Evening had come and, the lab was quiet. Doctor Herbert Stienhoffer and his faithful interns had gone home over an hour ago. The lights had been extinguished, no equipment beeped, no gages registered, but in the darkness, there was movement. On a table towards the back of the room, a careless intern had forgotten a petri dish, and though the room was still, the translucent, yellow-green liquid the dish contained was swirling in a tiny whirlpool of intense activity. The liquid congealed, and the spinning stopped as a creature took shape. His tiny reptilian eyes glowed as he rose and shook the stiffness from his body. Sliding easily over the edge of the dish, he began his trek towards the metal tower that the humans called microscope. Pausing for a moment at the tower’s base, he scanned the room about him. All was quiet. Only the click of his tiny talons against the desk’s Formica surface disturbed the silence. His mission? To implant a false image on the lens of the tower. The world could never know that his kind not only had a brain, but a purpose, and a destiny. They would implant their young into every human being, congest airways, leave human brains in an empty, oxygen deprived state, and thus create an army of mindless drones enslaved to do their bidding!

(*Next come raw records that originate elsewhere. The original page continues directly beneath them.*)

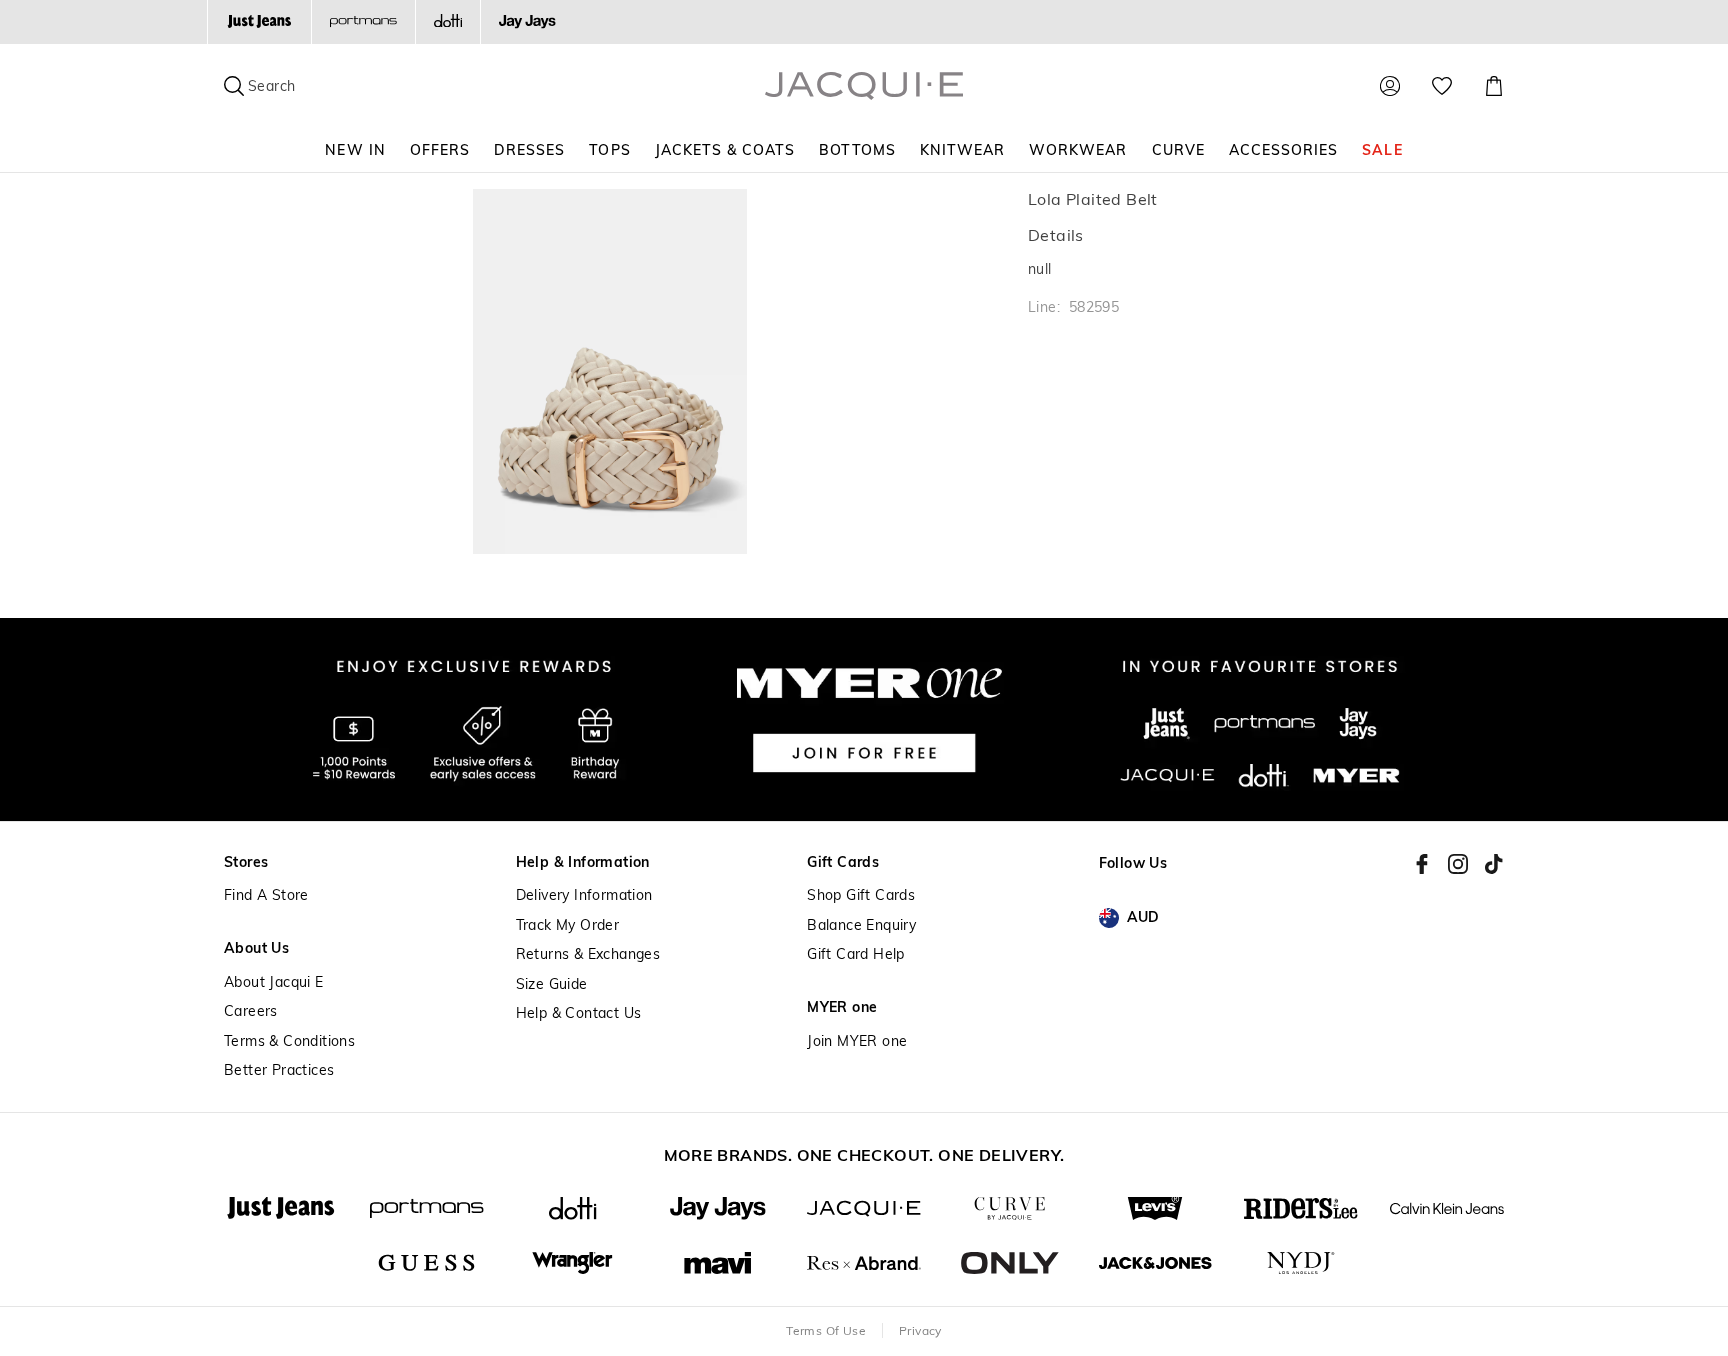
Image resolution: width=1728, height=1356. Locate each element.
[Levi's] (1156, 1208)
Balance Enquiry (861, 925)
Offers (440, 150)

This micro-villain chuckled as he brushed the slime from his oozing nostrils, and began the upward climb that would ensure his race’s superiority. Yes! In the end, the common cold would rule the world!
Okay, so I’m being melodramatic, but there has to be some intelligence behind the germ that causes the cold. Thanksgiving is swiftly approaching. The house needs cleaned, plans need made, but instead of cheerfully dreaming of the holidays ahead, I’m sitting at my desk in a mindless stupor, seriously considering taping a Styrofoam cup under my nose. I really should be up doing something to prepare, but standing makes my head feel like it’s going to roll off my shoulders, and with the condition of the house at the moment, Thanksgiving would be over before we found it. My brain is so numb that last night I threw a handful of tissues in the laundry basket and my socks in the toilet! An army of germs capable of making such an organized attack surely must have a strategic mastermind at its head… And why now?
This cold had ten months to make its attack on my system, but it chose Thanksgiving week. Mere chance, or is it something more insidious? What better time to plan the infection of the human race than Thanksgiving, and what better people to first infect than the cooks?
“Take heart,” my family tells me, “You still have a few days.” But my sister-in-law has been fighting this cold for three weeks. I came down with this two days ago. Thanksgiving may be recorded as the day that the common cold took over the earth.
Hmmm… Sounds like I’m not getting enough air to my brain again.